In that moment, my mind flashed back to a class I’d taken for advanced life support measures in which the instructor told us how important it was that we never used euphemisms when dealing with families of patients who had died. “You have to use the word ‘died’,” the instructor said. “Otherwise, there are a lot of people who won’t or can’t accept what has just happened. The mind is powerful, and denial is a powerful coping mechanism. When you use the word ‘die’ or ‘died’, it’s unequivocal.”
That instructor was right, because as soon as Dr. I said those words, I started sobbing. No more denial was possible. I don’t even know that I’d call it ‘sobbing’ because it felt like someone was ripping a vital organ out. I’d always thought that was such a cliche, but it is the only way I can describe the sensation. I was somehow numb and yet simultaneously in the most terrible pain I’d ever felt. I gasped, wheezing, I was crying so hard.

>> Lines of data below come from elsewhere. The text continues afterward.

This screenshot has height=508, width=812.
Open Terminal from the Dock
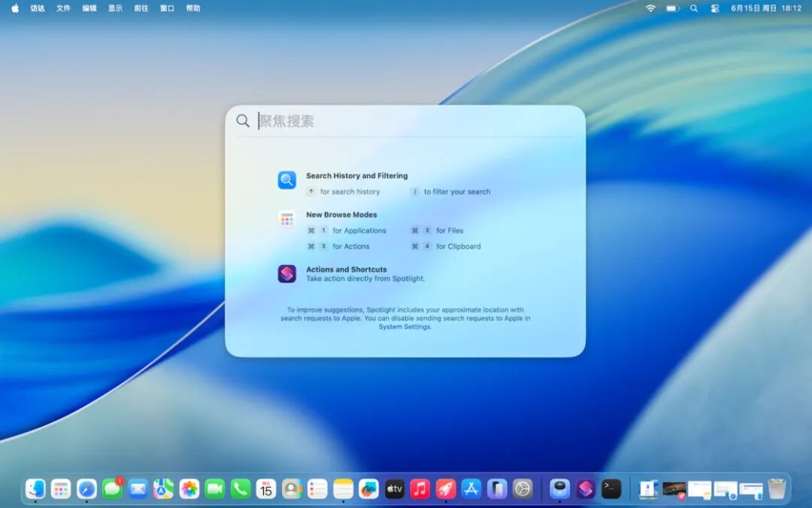point(611,489)
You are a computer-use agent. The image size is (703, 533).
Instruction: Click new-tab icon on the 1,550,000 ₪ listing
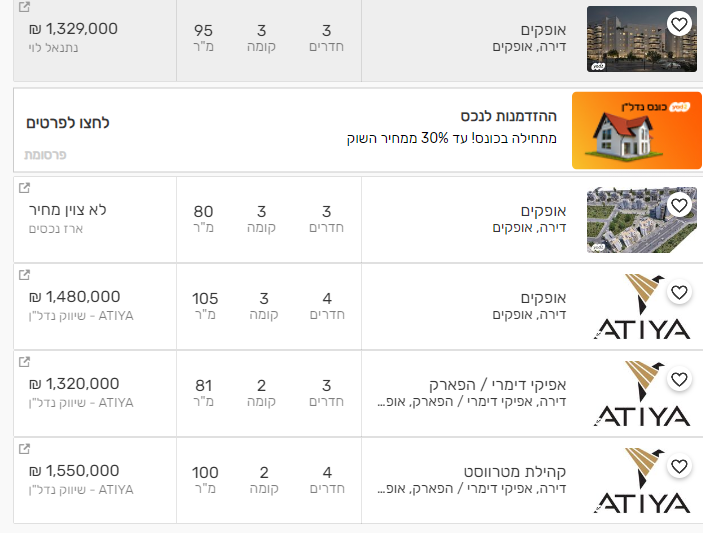(25, 449)

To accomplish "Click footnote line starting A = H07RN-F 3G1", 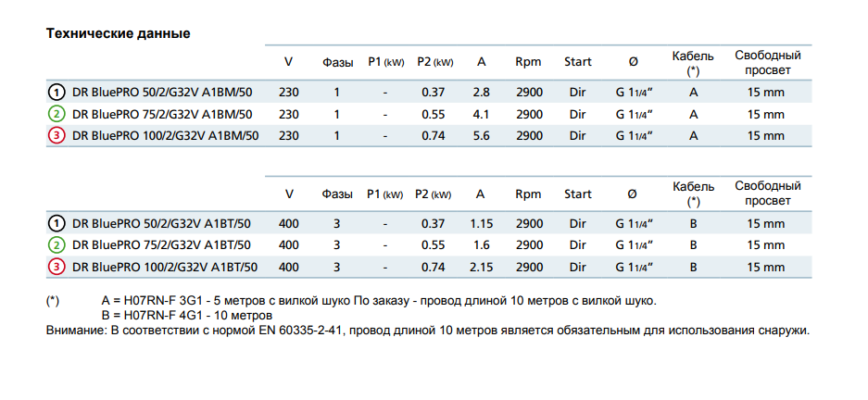I will (x=378, y=301).
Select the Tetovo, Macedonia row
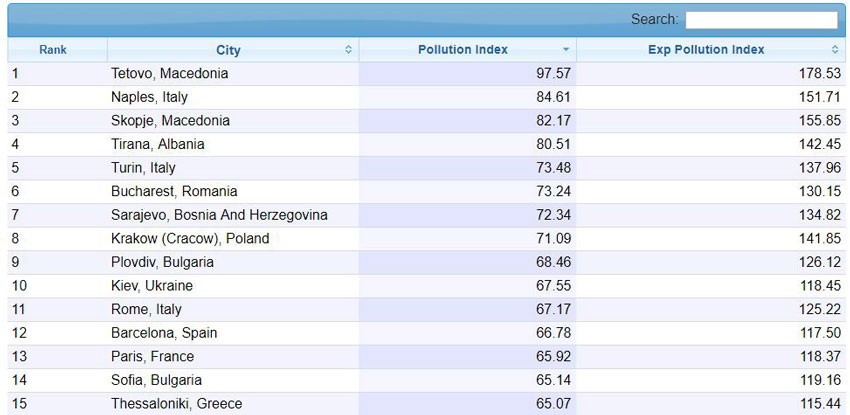This screenshot has height=415, width=850. point(169,74)
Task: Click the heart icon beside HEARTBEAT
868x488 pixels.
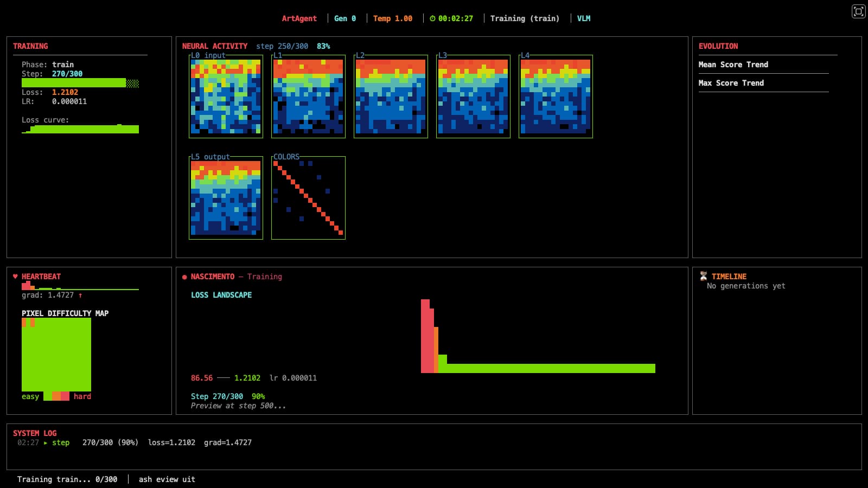Action: point(15,277)
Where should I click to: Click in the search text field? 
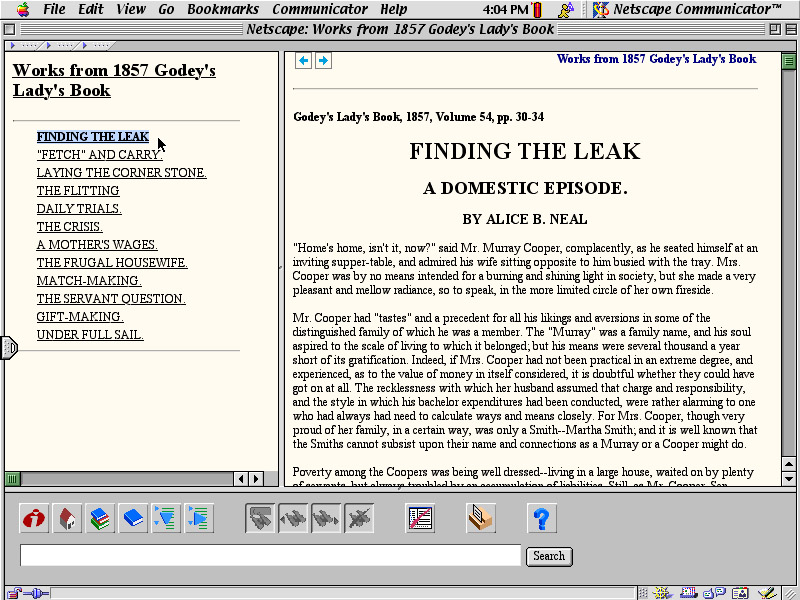(x=270, y=556)
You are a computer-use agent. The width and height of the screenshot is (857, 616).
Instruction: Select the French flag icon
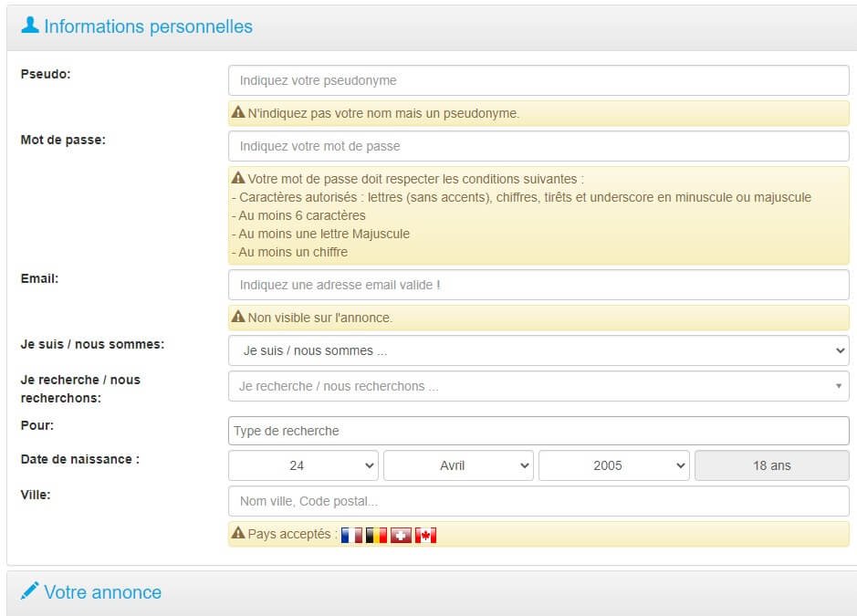(351, 534)
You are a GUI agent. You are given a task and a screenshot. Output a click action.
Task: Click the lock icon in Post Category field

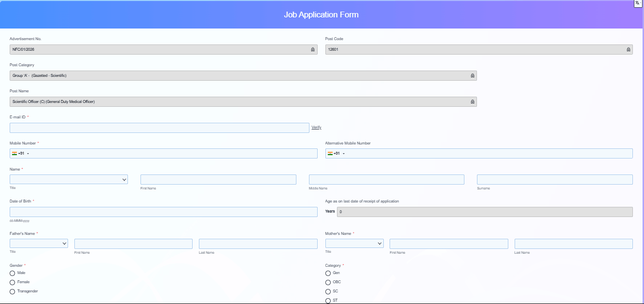(472, 76)
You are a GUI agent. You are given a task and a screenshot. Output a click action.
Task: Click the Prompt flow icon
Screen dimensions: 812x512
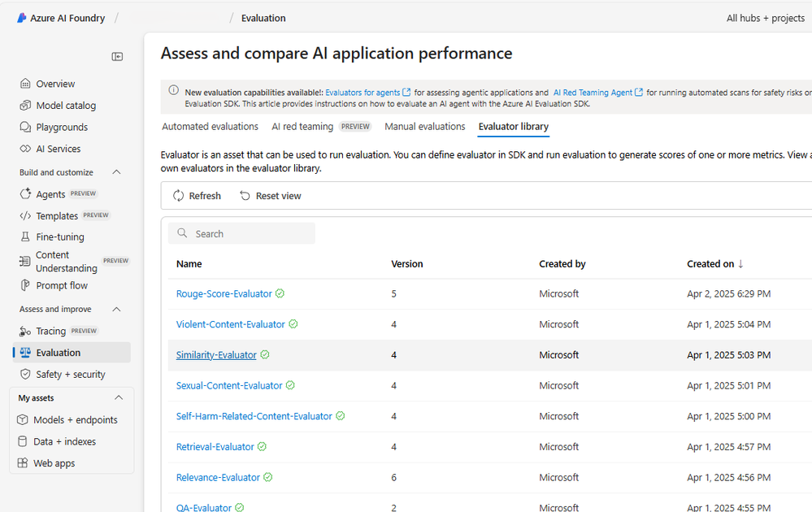point(25,285)
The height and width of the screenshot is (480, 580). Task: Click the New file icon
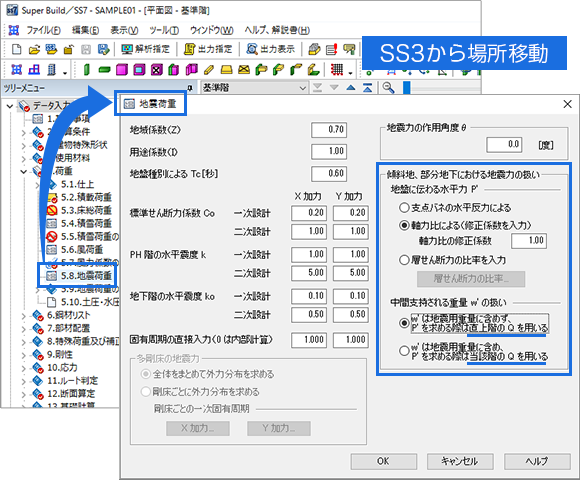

“I’m so sorry. I’m so sorry, I know you need to tell us things,” I finally managed. “I’m so sorry.” It is the most emotionally exposed I’ve ever felt and I didn’t know how else to relay my discomfort except by apologizing over and over for being so visibly devastated. Dr. I seemed to understand as he looked down, checked his pager, and then told us he was going to step out, answer a page, and then come back in a few minutes to talk about what happened next. Dr. H and the nurse trailed behind him. The door clicked softly shut.
We sat there, stunned, both of us crying. “I need to call my parents,” I told Arthur. “How do I tell them this? I can’t tell them this.” He stared at me. I knew he would have the worse task of going out to that waiting room to tell his parents live. Arthur and I are both oldest children. Our baby was not only the first grandchild on both sides, but also the first great-grandchild for three sets of grandparents. This loss would ripple through so many people.
I focused on trying to get my breathing under control. Dr. I with Dr. H and the nurse in tow came back into the room. “Okay,” he said. “What questions do you have?”
“How soon will it happen? Is this a state where I’ll need a death certificate since I’m over 20 weeks? What do we do with the…remains?”
“Yes, you’ll need a death certificate,” Dr. H told us, “but there are lots of people here who will help you with those aspects later. As for when…I would expect before I go off shift on Sunday night.”
I directed the next question to Dr. I. “Have you ever seen any time that a rupture at this point resulted in a living baby?”
He sighed. “Twice. In 26 years. The one thing I will tell you is that if – if – you somehow manage to stay uninfected and pregnant, which is not going to happen, you made it with your membranes intact through a crucial period of lung development.”
We asked a few other questions I don’t remember, and then the doctors and nurse were gone. The room was silent. I picked up my phone and found myself texting my boss that I wouldn’t be in Monday, a brief explanation, and that I’d probably plan to take whatever FMLA I had left before coming back to work. It was far easier to type to a much less-affected party than to contemplate the next call I needed to make: my parents.
Arthur was supposed to start a new job Monday morning. As I was texting, he was calling the HR director to let them know that he needed to delay his start date. Thankfully, the HR director was wholly sympathetic and immediately told him that he could take as much time as he needed.
After that, we sat shell-shocked in an uncomfortable silence. Both of us knew it was time. Neither of us wanted to move. We had to tell our families.